На другой день Праксин представился светлейшему и могущественнейшему князю Меншикову и произвел на него прекрасное впечатление благообразной наружностью, степенным видом и умными краткими ответами на предлагаемые ему вопросы.
На вопрос, не сын ли он казненного за сопротивление царю боярина Филиппа Праксина, Петр Филиппович не задумываясь отвечал утвердительно, и это понравилось Меншикову. Как человек с железной волей и большого ума, он не мог не ценить этих свойств и в других. Рад бы он был привлечь на свою сторону побольше таких людей, как Праксин. За счастье счел бы он также убедить их в заблуждении, да, к сожалению, редко ему это удавалось, и он приписывал непонятное для него упорство русских людей особенному нелепому фанатизму, в борьбе с которым все средства были хороши и позволительны.
Разве такого мнения не держался его великий благодетель и учитель?
Но на его беду, то, что терпеливо и безропотно сносилось от природного царя, Божьего помазанника, не выносилось с такой же покорностью от бывшего пирожника, и ему с каждым днем приходилось все больше и больше убеждаться в трудности взятой на себя задачи. Но он не унывал, и благодаря положению, занимаемому им при императрице, такой же, как и он, в глазах русского народа, проходимке, да еще вдобавок чужеземке, Меншиков старался приобретать себе если не друзей, что было невозможно, то, по крайней мере, сторонников, настолько заинтересованных в его фортуне, чтоб смотреть на его успехи как на свое собственное благополучие, а на падение его — как на свою гибель.

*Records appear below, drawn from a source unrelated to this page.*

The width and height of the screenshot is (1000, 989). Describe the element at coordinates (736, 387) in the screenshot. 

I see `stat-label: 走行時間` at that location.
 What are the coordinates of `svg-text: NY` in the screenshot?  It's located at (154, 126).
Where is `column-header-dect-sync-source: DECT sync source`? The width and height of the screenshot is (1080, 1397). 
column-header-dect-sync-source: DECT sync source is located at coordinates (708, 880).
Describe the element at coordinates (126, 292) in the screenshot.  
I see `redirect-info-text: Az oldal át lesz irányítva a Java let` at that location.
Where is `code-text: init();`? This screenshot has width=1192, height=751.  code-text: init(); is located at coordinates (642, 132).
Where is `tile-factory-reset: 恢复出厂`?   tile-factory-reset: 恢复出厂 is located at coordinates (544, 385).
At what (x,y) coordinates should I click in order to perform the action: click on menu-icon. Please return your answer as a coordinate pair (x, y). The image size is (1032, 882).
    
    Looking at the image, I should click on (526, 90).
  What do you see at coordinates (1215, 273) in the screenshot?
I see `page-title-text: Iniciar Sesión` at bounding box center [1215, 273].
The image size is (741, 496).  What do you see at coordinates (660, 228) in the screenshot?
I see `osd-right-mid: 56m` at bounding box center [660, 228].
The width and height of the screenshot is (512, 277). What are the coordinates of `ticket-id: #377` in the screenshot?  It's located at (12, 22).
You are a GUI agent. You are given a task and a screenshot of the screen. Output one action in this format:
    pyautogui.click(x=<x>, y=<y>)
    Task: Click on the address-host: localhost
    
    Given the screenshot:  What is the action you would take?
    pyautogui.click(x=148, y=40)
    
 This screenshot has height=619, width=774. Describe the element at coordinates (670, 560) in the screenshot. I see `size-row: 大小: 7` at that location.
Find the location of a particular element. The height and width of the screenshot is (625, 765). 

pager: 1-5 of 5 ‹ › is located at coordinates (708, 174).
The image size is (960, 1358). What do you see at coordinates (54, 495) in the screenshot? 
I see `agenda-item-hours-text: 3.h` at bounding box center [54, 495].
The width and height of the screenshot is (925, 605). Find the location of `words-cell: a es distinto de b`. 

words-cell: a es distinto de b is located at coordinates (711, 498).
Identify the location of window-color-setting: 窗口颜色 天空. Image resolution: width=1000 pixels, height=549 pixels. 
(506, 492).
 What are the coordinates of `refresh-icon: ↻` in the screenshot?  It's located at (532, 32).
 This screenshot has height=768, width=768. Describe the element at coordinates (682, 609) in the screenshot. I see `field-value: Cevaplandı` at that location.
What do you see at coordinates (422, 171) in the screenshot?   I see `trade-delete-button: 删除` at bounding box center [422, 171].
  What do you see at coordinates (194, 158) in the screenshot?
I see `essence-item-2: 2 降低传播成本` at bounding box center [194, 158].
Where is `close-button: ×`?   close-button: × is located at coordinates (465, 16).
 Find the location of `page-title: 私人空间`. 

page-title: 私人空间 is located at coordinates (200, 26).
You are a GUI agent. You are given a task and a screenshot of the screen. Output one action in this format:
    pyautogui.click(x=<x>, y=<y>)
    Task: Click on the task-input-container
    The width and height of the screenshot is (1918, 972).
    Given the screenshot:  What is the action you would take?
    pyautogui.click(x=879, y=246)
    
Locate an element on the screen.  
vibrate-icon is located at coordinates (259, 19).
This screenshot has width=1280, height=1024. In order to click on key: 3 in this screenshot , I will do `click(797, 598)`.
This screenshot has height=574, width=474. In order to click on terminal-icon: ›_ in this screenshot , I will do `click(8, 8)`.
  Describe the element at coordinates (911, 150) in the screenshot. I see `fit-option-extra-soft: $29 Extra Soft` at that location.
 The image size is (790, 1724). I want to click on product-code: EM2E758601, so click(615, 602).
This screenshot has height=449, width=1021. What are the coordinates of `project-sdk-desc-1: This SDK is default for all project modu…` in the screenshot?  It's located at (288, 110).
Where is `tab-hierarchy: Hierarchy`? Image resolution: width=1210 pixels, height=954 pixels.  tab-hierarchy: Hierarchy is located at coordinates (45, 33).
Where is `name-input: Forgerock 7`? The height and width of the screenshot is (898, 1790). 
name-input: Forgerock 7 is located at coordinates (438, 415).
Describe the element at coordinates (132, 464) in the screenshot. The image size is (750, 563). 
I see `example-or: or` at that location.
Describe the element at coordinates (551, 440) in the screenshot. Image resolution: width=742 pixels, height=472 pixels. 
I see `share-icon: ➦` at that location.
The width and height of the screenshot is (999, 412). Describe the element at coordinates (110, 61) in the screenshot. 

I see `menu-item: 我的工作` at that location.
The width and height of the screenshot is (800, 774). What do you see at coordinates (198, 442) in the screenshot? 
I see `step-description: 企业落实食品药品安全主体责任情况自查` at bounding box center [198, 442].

Само собою разумеется, что такие люди ему были особенно нужны там, откуда скорее всего могла грозить опасность: со стороны приверженцев дочери Петра и его внука, там ему надо было иметь человека, который вполне бы от него зависел, которого бы он вывел из ничтожества и у которого других покровителей, кроме него, не было бы.
Положение сына казненного им русского боярина отвечало, как нельзя лучше, этим условиям, и надо было только покорить его сердце доверием, чтобы завоевать его преданность навеки, думал князь, пристально всматриваясь в стоявшего перед ним на почтительном расстоянии молодого человека, не опускавшего глаз под его пытливым взглядом.
Он принял его, сидя в золоченом, с высокой спинкой кресле, в великолепном, по-царски разубранном покое, со стенами, увешанными драгоценными гобеленами и дорогими картинами в тяжелых золоченых рамах, и после предварительных вопросов, с целью узнать степень развития его ума, снизошел до объяснения ему причин, заставляющих его искать верного и преданного себе человека в старшем камердинере царевича Петра Алексеевича.
Из объяснений этих явствовало, что светлейший князь желает продолжать великое дело, начатое покойным царем, воспитывая в его преемнике государя, способного поставить Россию в один ряд со всеми европейскими державами, чтобы заставить их трепетать перед ее силою и могуществом.
«И для этого ты возвышаешь иностранцев и унижаешь все русское!» — думал Праксин, вглядываясь в худощавое энергичное лицо, обрамленное симметричными локонами огромного напудренного парика, смотревшее на него неумолимым, пристальным взглядом пронзительных огненных глаз, изрекая громким, самонадеянным тоном слова, великое значение которых казалось ему несомненным. И вспомнились Праксину в эту минуту рассказы стариков, свидетелей истинного величия России, когда иностранцы, к нам приезжавшие, сталкиваясь с несокрушимым русским духом, воспитанным на устоях святого православия, спешили воспринимать наши нравы и обычаи, чтобы нераздельно слиться с русским народом.
Время это было уж не так далеко, и здесь, среди Москвы, он знает вполне обрусевшие семьи, где были еще живы старцы, которых только при переходе в нашу веру нарекли теми именами, под которыми они живут теперь и молятся вместе с нами. И унесут скоро все эти Карлы, Фридрихи и Леопольды в могилу само воспоминание об иноземном своем происхождении. А нас заставляют под чужих подделываться… И мнят этим возвеличить и усилить Россию!